Why do we care? When Communism rose to power behind Vladimir Lenin in 1917, there was a power vacuum at the heart of Russia. No one knew whether to restore the monarchy or move to something new and untried. Enter Lenin, then Stalin and 70 years of oppressive governance.
When Adolf Hitler came on the scene in Germany in 1933, he was just a crazy ex convict who would fall on his face. His vision of German supremacy and his blaming Jews for all national and international problems? He’s a joke. People will realize what he is and turn him off.
The problem with national disintegration and the rise of totalitarian leaders is that there is no ominous sounding of horns in minor key. There is no rhythmic drumbeat like that which rumbles over funeral processions. There may be a few voices warning of what may be coming, but they are quickly dismissed as alarmist, paranoiac, expressed by people who don’t have confidence in the ‘system.’
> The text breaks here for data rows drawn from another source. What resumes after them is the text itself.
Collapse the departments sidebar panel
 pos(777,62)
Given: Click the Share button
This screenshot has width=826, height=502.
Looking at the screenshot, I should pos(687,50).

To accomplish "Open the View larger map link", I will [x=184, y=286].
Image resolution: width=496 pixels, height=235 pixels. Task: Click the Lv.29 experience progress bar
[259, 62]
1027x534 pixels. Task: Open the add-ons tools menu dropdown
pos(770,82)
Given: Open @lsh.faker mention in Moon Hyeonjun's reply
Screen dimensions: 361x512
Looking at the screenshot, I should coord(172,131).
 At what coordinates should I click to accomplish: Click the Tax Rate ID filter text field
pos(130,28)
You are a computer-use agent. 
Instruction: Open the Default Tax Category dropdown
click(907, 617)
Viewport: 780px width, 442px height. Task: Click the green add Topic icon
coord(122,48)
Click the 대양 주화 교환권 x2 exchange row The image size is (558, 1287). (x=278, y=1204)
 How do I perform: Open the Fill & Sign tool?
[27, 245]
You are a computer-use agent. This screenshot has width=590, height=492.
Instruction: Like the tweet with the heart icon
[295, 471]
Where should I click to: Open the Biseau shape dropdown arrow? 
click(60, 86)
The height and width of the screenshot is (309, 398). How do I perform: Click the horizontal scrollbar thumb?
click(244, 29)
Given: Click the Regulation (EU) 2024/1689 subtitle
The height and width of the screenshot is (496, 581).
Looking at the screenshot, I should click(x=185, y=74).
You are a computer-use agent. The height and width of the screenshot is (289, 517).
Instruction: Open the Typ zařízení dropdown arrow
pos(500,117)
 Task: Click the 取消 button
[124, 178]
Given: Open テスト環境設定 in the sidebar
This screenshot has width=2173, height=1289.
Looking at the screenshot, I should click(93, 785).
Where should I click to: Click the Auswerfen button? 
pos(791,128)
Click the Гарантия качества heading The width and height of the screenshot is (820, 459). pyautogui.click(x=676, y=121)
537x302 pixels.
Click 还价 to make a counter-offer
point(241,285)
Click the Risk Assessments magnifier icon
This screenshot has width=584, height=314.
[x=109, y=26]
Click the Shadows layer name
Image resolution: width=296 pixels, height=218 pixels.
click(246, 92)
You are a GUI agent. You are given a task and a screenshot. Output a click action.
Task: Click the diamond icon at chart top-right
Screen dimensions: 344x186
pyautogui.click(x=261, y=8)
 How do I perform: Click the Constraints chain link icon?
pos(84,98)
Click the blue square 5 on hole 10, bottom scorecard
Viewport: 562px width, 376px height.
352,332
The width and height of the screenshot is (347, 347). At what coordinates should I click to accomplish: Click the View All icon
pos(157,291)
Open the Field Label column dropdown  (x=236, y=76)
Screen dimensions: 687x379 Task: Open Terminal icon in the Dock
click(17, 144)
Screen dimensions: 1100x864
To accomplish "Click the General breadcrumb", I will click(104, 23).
Authoritarian government doesn’t usually arrive behind tanks at the border, an enemy army poised ready to invade. It germinates on the inside, fed by fear, by frustration, by lies, by the benign belief that anything would be better than the status quo. It feeds on feelings of inferiority, of being left behind, and, of course, on the belief that people of color are getting a free ride that is depriving the establishment of its rightful place.
In creating a website devoted to saving democracy, we believe democracy is endangered. We have seen in the past where Republicans and Democrats, red states and blue states, and people of varying religious beliefs supported a government that displayed tolerance, worked to attain compromise, and generally governed with sensitivity to what the country most needed. Not always. There were serious blunders. Nevertheless, there was a core of decency and civic responsibility that prevented the country from being taken over by any one narrow ideology.
We do not believe that is the case now. To be specific. The Supreme Court, which is supposed to be politically neutral, is being filled with judges who adhere to one political party’s ideology. The Senate, designed to be the chief check and balance on the president, has become a slave to the White House. The Senate Majority Leader refuses to bring legislation to the floor unless he has a guarantee that the president will sign it, a total abdication of constitutional power. For the second time this century, the president is elected with a minority of the popular vote and thus does not represent the majority of the country. And one party, the Republican Party, is backed by UK resident Rupert Murdock, who makes sure Fox News spends the majority of its time as the public relations department of the party.
And the Democratic Party? Out of touch? A strong balance in the struggle of political ideologies? It should be. But for people discouraged with, or put off by, the current political scene, it doesn’t present much hope, and it doesn’t seem to know how to counterbalance the extremes of the Republican Party.
If you care, we need to find ways to save our democracy. Your ideas are welcome.